13 Kasım 2010 Cumartesi

gecenin şarkısı görkemden. hani yolcu ve kamyoncuların takıldığı amerikan barları vardır ya filmlerde, her tarafı toz toprak içinde. mutlaka bir kadın garsonu vardır oraların, bütün şoförleri de tanır o kadın. "öyle bir barda bira içsem, o sırada sen içeri girsen ve müzik kutusuna 1 dolar atıp bu şarkıyı çalsan. ben dans etsem." dedim görkeme. üzerimde yüksek bel kot pantolonum ve göbeğimi açıkta bırakan bol bi gömleğim olsa.
yaşamak istediğim o kadar çok an varki. ama hepsi "an"lar, iki harf kadar kısalar.

thelma & louise'in de etkisi vardı bunda. güzel filmdi. yol filmlerini seviyorum. ve müziklerini. ve yolculukları.

- Sanırım biraz delirdim, ne dersin?
- hayır, sen her zaman deliydin. bu, kendini ifade etmek için eline geçen ilk fırsat.

insan, içindeki ruhu ortaya çıkarmak için hep doğru anı ya da kendisine eşlik edecek birini arıyor. ve arayanın sadece ben olmadığımı biliyorum. canımı sıkan da bu. hepimizin durumu aynıyken hiç kimsenin bir şey yapmaması.

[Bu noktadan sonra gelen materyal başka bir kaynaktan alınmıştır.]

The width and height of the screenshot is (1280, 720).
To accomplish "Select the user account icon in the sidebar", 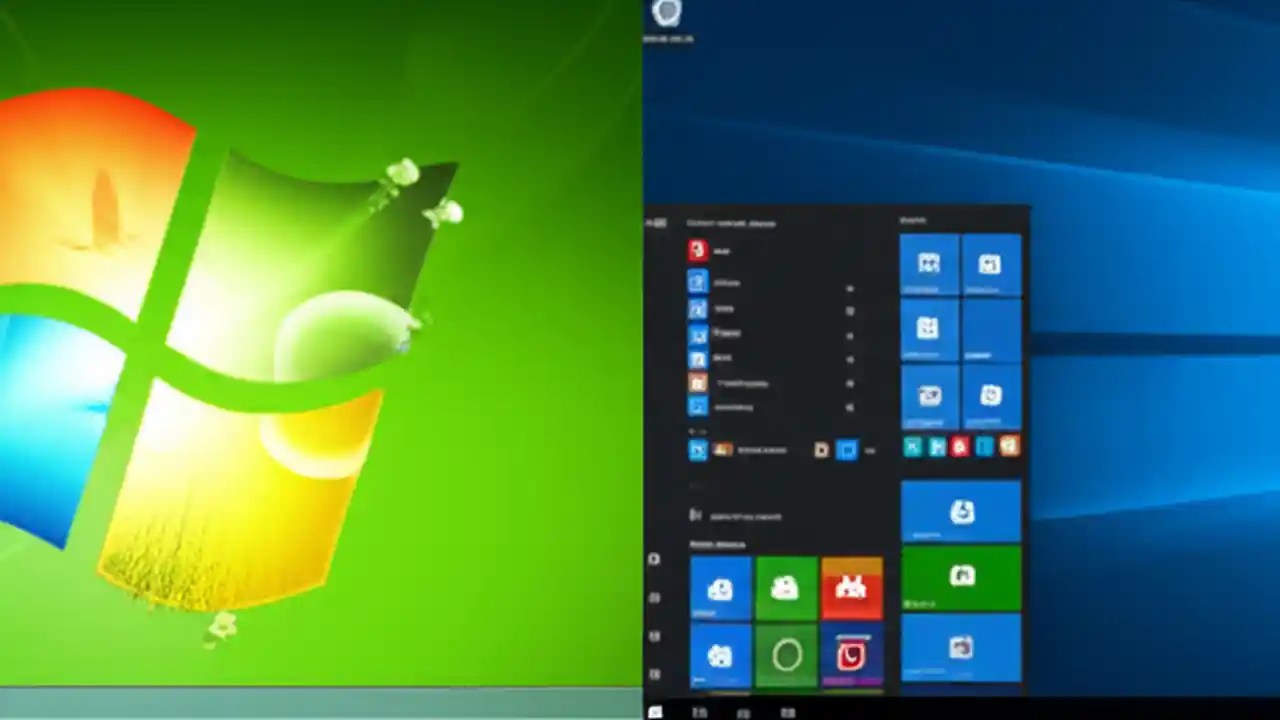I will pos(654,560).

bi dünya diliyorum -çocuğun duası tutar diye-. bir dünya, insanların hayalleri uğruna öldüğü ve bunu gerçekleştirmeye çabalayan korsanların olduğu.
ama o insanların yaşamasını. sadece gerekirse gözlerini karartabilmelerini diliyorum.
son olarak. içimdeki güzel bi yerde güzel müzik dinleyip, bir iki kadeh bir şey içip konuşma gülüşme isteği dayanılmaz boyutlarda. dışarı çıkalım lan.